The Battle of Crécy
It was Philip VI who now changed the pace of war. Pursuing Edward and his army across the Somme, on 26 August 1346, Philip forced the English to take up a defensive position on high ground, on the right bank of the river Maie, just outside the village of Crécy. Here an undisciplined charge by the French cavalry broke upon the ranks of dismounted English infantry supported by archers, a formation that had become classic English style. The dukes of Alençon and Lorraine were killed in the attack, as was the blind King of Bohemia, who had insisted on being led into battle. Although he had fought against the English, his emblem of an ostrich feather was now appropriated by Prince Edward (later known as the ‘Black Prince’), son of Edward III, destined, in a design of three ostrich feathers with the Flemish motto ‘Ich dene’ (‘I serve’), to become the symbol of all future princes of Wales: African wildlife, Bohemian chivalry, Dutch courage and Welsh pride combined in a most improbable way.
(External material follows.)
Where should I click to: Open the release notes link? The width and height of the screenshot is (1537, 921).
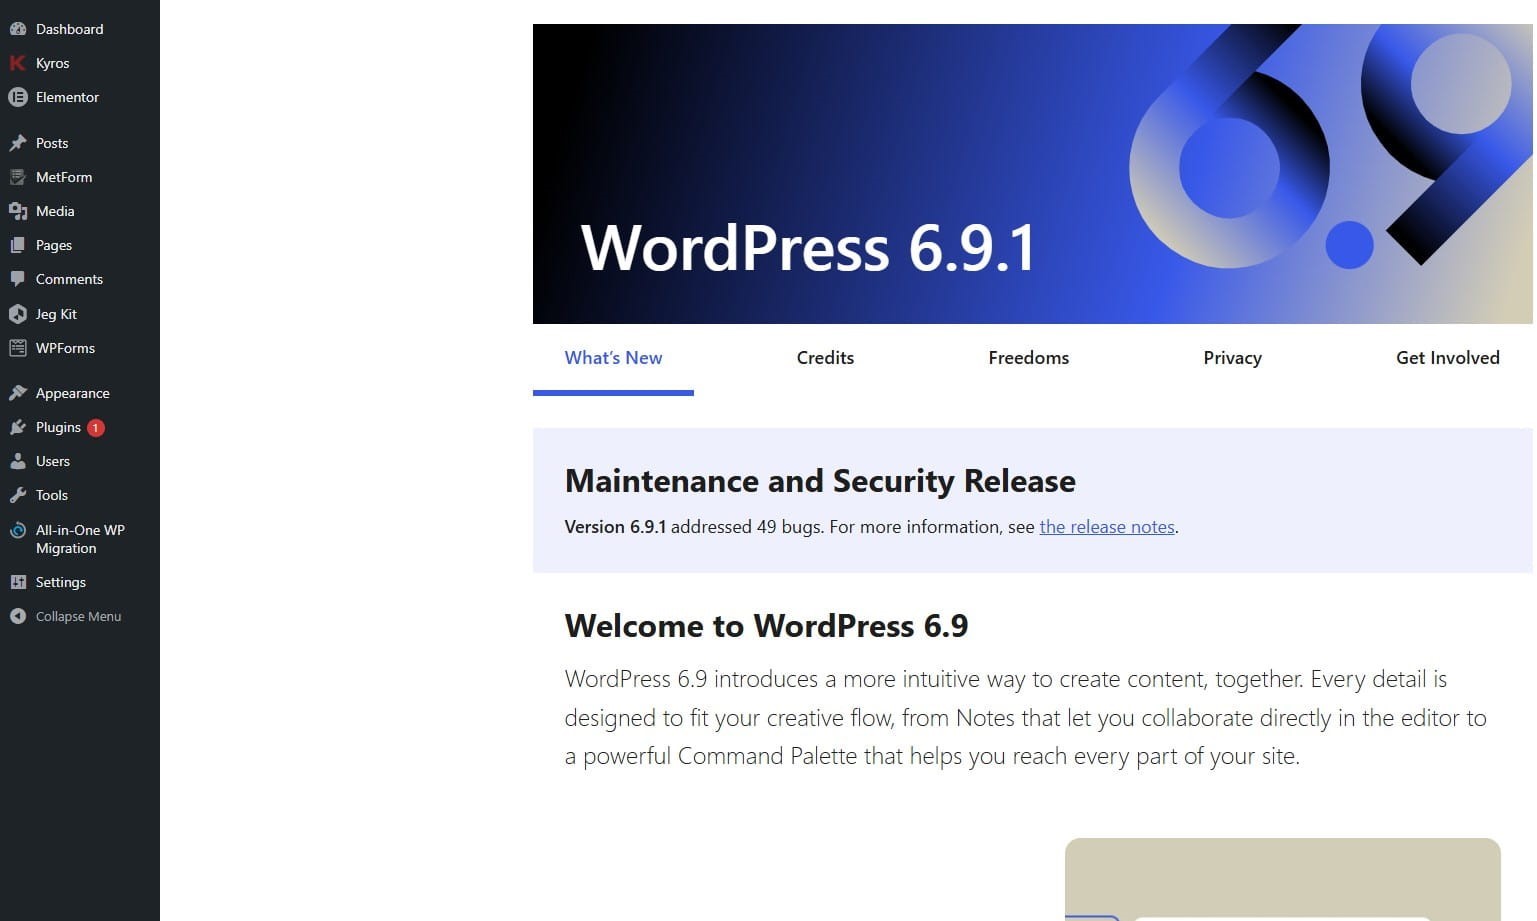tap(1106, 527)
Another of the badges of modern monarchy, the motto ‘Honi soit qui mal y pense’ (‘Shame upon him who thinks ill of it’) was first adopted for Edward’s new Order of the Garter, intended to honour the chief captains who had fought alongside the King at Crécy. Like the order’s blue robes, themselves borrowed from the colours of the Capetian kings of France and ultimately from the blue mantle of the Virgin Mary, France’s chief protector, Edward’s motto was a deliberately Francophile gesture, intended both to justify and symbolize his claims to the French throne. Chivalry, as such incidents reveal, was a matter of conduct and appearances, not at all of the sort of patriotic or nationalistic anti-French sentiment that was to become a feature of later Anglo-French wars. War itself was a means by which the King could display himself to the maximum number of his subjects, no longer locked away in the semi-seclusion of his palaces or Parliaments, but parading through the streets or at the head of his armies, dressed in the most gaudy colours, with Edward himself the proudest peacock in the flock.